The California Consumer Privacy Act (CCPA), which comes into force at the beginning of next year, is, like the European Union's GDPR, a data law focussing on protecting the privacy of consumers. While legally it will only come into force in California, the rest of the country is watching it keenly. Other states are considering passing similar laws, and Congress is already considering a federal data law. At the same time, the FTC is already negotiating a multi-billion dollar fine with Facebook for the company's alleged privacy and data lapses. The landscape is starting to change irrevocably, and it's clear that data practices are going to have to change.
No more wild west of data
The CCPA proposes to help consumers protect their privacy by giving them the right to know what personally identifiable information (PII) data companies collect about them and to whom these enterprises are selling or disclosing said data. They also have the right to refuse to allow the selling but not the disclosure of their data when there is no financial gain involved and to access said personal data. Finally, companies need to ensure that they are not discriminating against consumers in terms of services offered or price charged when they do exercise their CCPA rights. Thus the CCPA, like GDPR, endeavors to give consumers control over their PII data, and enforces consumer right to privacy through legislation.
However, unlike GDPR, the CCPA does not apply to all companies that operate in California. Only companies who either have a gross revenue (in total, not solely through operations in California) of more than $25 million or hold PII data of at least 50,000 people or make half their recorded profits from selling on PII data are liable to the conditions carried in CCPA. Meanwhile, GDPR affects all companies who store or use data about people located in the EU while CCPA only protects California residents.
The obligations of CCPA
The CCPA makes stringent demands on those companies who are subjects to it. These demands include designing a framework that makes it easy for consumers to request their data, which, as a minimum needs to include a toll-free telephone number. It also includes a link on their website homepage to another page where consumers can demand that the company does not sell their PII data; stricter rules for under 16s, and especially under 13s, and a description of California residents' rights explicitly stated in their privacy policies.
While these demands look reasonably straightforward, practically speaking it may be challenging to organize the data in such a way as to be able to fulfill the CCPA obligations unless your data engineering team is focused on and trained in how to do so. Getting a toll-free number and links on the website home page aren't the concern; the issue is organizing the PII data so well that if Jane Doe demands to see her PII data or to have it deleted that the company can speedily respond to either of her requests.

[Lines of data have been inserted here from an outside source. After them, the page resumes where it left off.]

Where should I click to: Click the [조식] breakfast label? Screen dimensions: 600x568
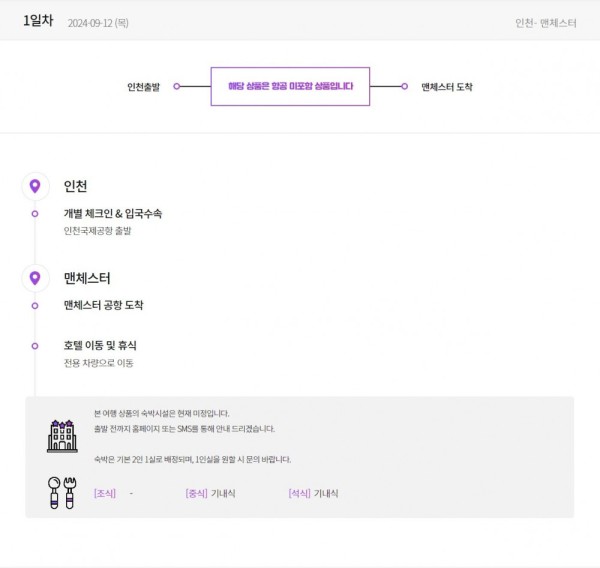(105, 493)
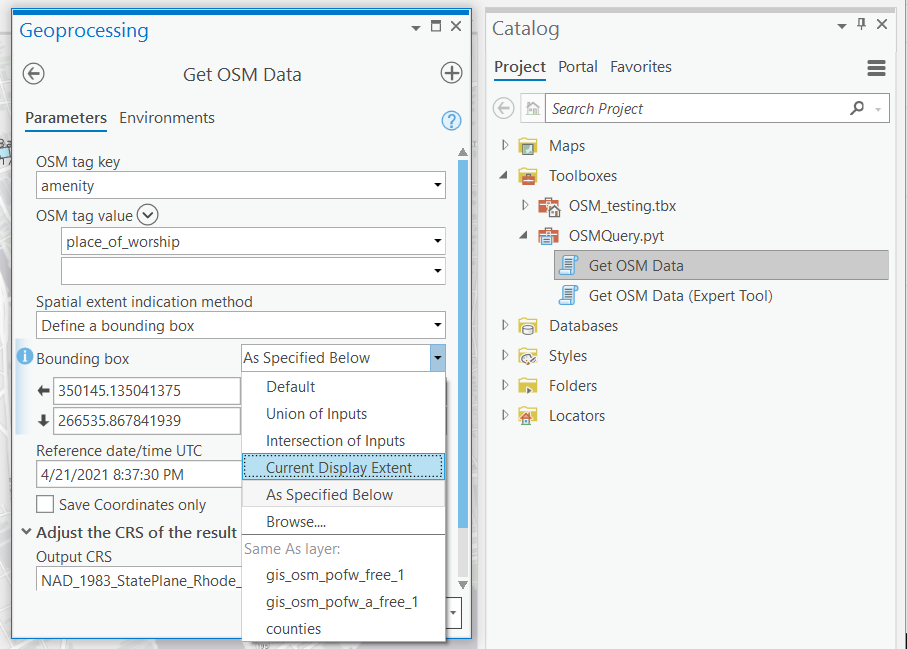Add Get OSM Data to a model via plus icon

pos(451,73)
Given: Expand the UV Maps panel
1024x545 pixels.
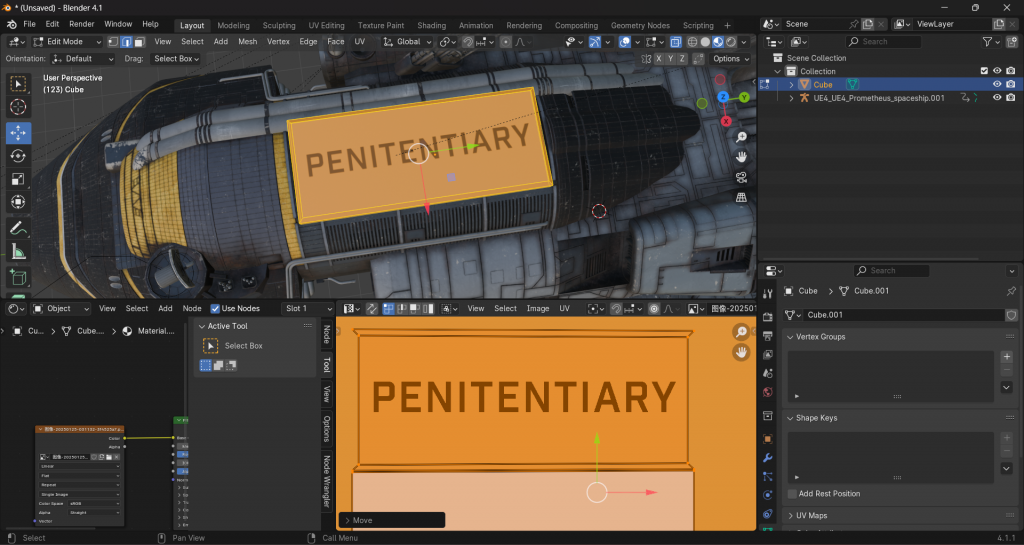Looking at the screenshot, I should point(811,516).
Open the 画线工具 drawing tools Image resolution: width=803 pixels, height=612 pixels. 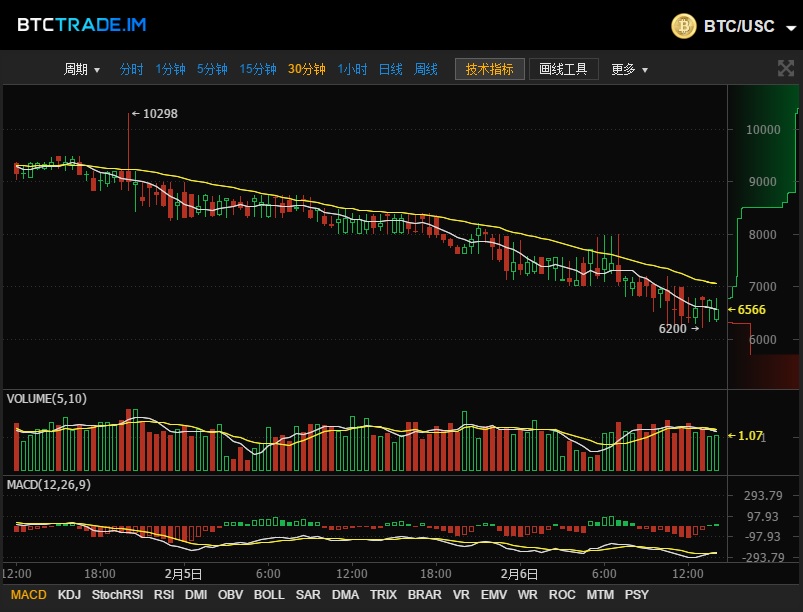[563, 69]
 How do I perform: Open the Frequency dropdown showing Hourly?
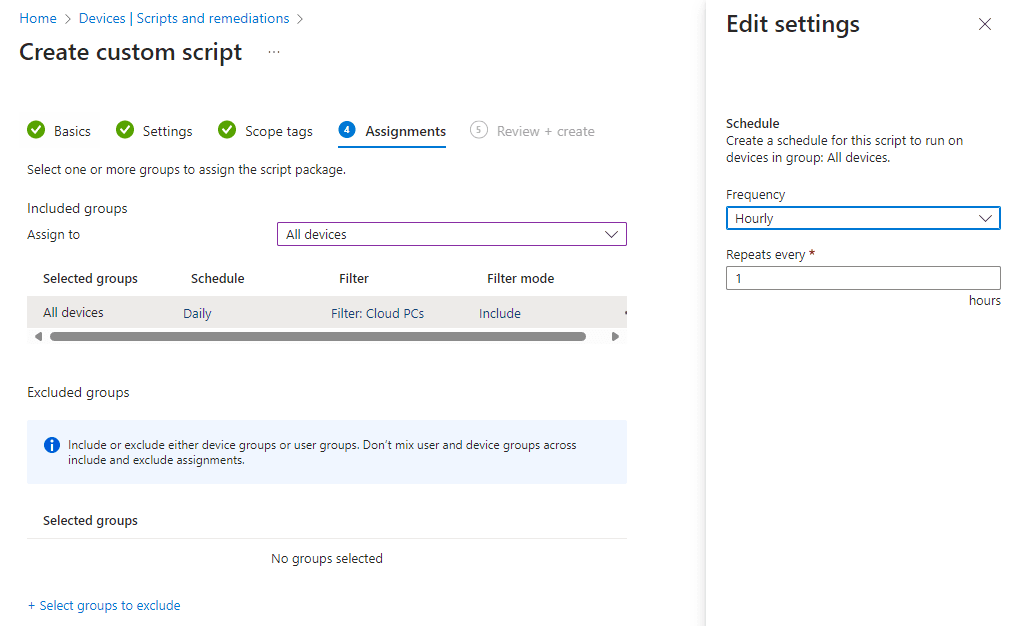(862, 218)
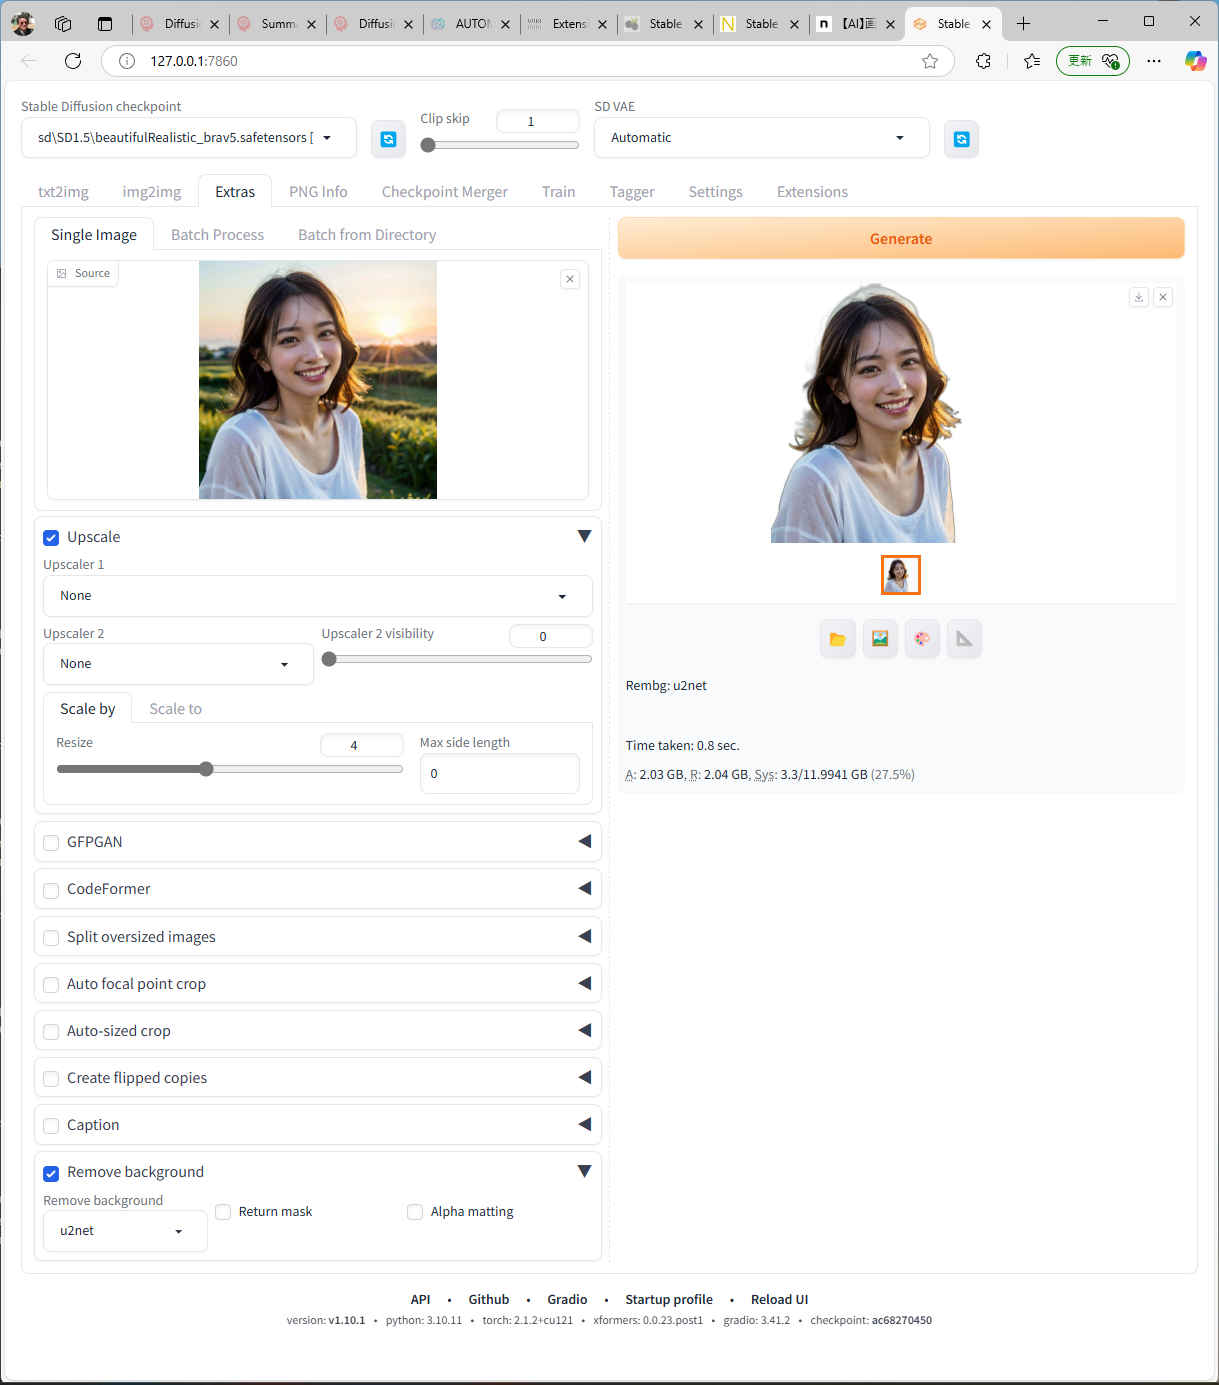Expand the CodeFormer section
Viewport: 1219px width, 1385px height.
[x=584, y=889]
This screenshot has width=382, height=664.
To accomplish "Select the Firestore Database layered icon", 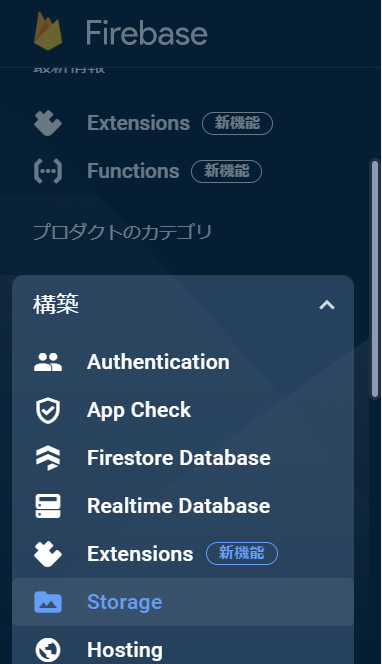I will (48, 458).
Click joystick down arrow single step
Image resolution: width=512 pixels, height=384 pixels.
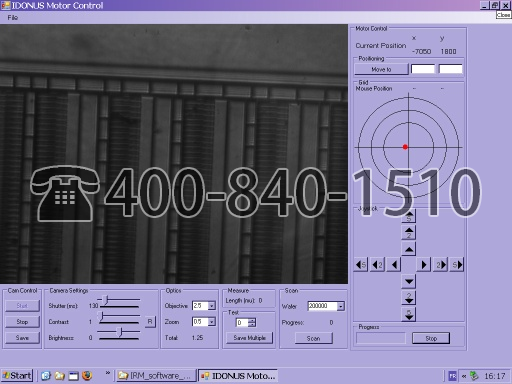[409, 281]
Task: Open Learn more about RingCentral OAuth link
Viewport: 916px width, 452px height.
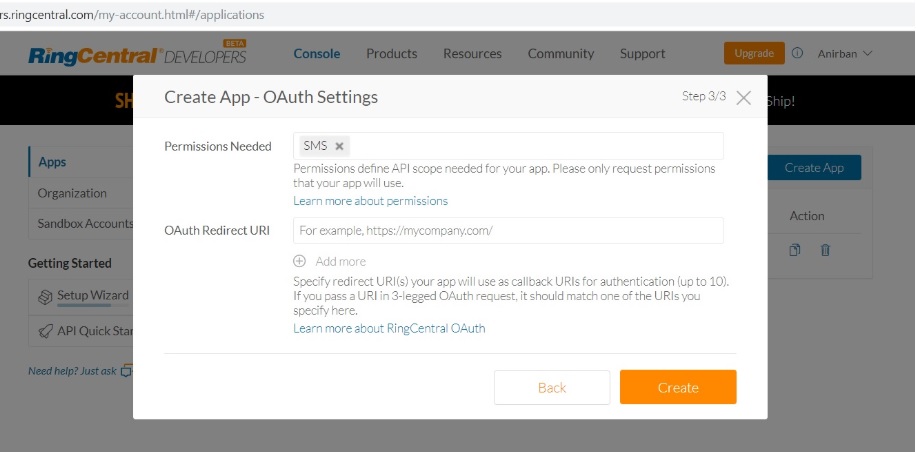Action: coord(389,328)
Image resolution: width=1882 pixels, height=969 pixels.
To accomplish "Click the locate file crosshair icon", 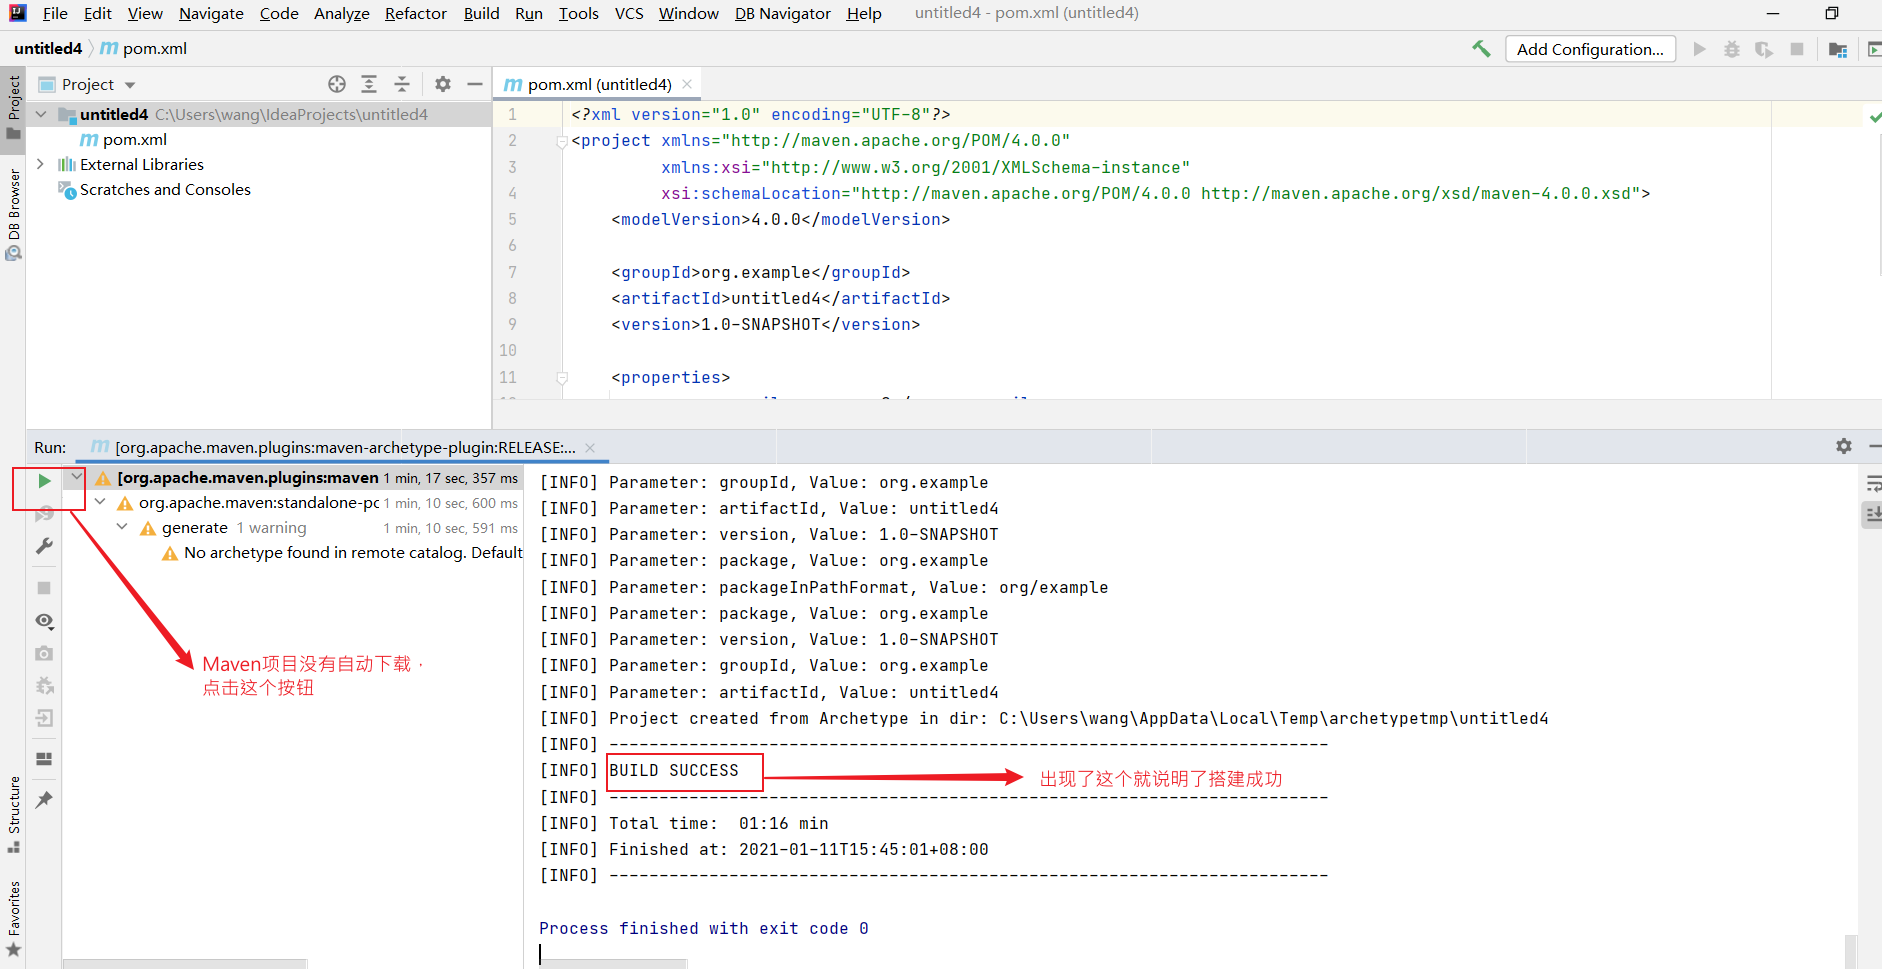I will pos(337,85).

So if you are a connected car company with gross revenues above $25 million or more than 50,000 cars and therefore clients, then even if you sell no PII data, you are still subject to CCPA. What is the PII data here? The BIT initiative has identified 46 data types that can be considered to be PII. Successfully incorporating this BIT standard means not only having to take care of these PII elements but also of any other data which is linked to any one of these elements and thus could be used to identify a person. We strongly recommend that all companies use the BIT initiative as the basis for identifying PII data and then make sure that they pseudonymize this data in such a way that there is no possibility of connecting any of the elements to other data, which by association then becomes PII data.
In the connected car example, the name or any other personally identifying details of the driver, or even the owner, are PII data. The journeys taken by the car are not PII data unless the driver is identifiable, in which case the whole trip and all trips by all drivers are PII data. Understanding whether the driver is identifiable is in itself challenging. The data points per se may not be PII, but what if you live in a rural part of the country, share a Zipcode with relatively few other people, and make the same journey routinely (say, to work) in your vehicle? The risk of reidentification in this scenario is relatively high.
Selling this data say to supermarkets so that the driver can then receive targetted ads from a supermarket which the driver regularly goes past is then also PII data. Perhaps the driver doesn't want his wife to know the route he takes home, for whatever reason, and seeing his targetted ads on social media might make her suspicious that he is taking a route which is different from what she thinks he takes. While this may still sound a little far-fetched, this is only because, as a society, we haven't adjusted to the reality of targetted advertising yet.
The key is understanding the data
Thus the first task facing any data science, strategy or engineering team in adjusting to CCPA is to understand the data they have in their business, what datasets are likely to be added, which is PII, and how linking non-PII data to other datasets in the market might make that data identifiable, and therefore PII. Businesses must create a strategy of how to store this data in a way that protects the privacy of a company's customers and adheres to the regulations of the CCPA.
In terms of CCPA penalties for non-compliance, the Act demands fines of up to $7,500 for each intentional violation and $2,500 for each unintentional violation. If your data science team has successfully data mined the data and know what it contains and will contain in the future, it becomes much easier to justify any violations and thus minimize any potential fines. Though avoiding CCPA violations isn't just about penalties, it is also about preserving the company's reputation. If the California authorities take a company to court, and it turned out the business didn't really know what data they were storing because they had never fully understood the information they had in their business or did not have the checks and balances in place to stop privacy breaches from happening, this can be reputationally damaging.
By fully understanding what the data contains and which information is considered PII and which isn't, most companies should find that as long as they understand what CCPA demands, that compliance ought to be relatively straightforward.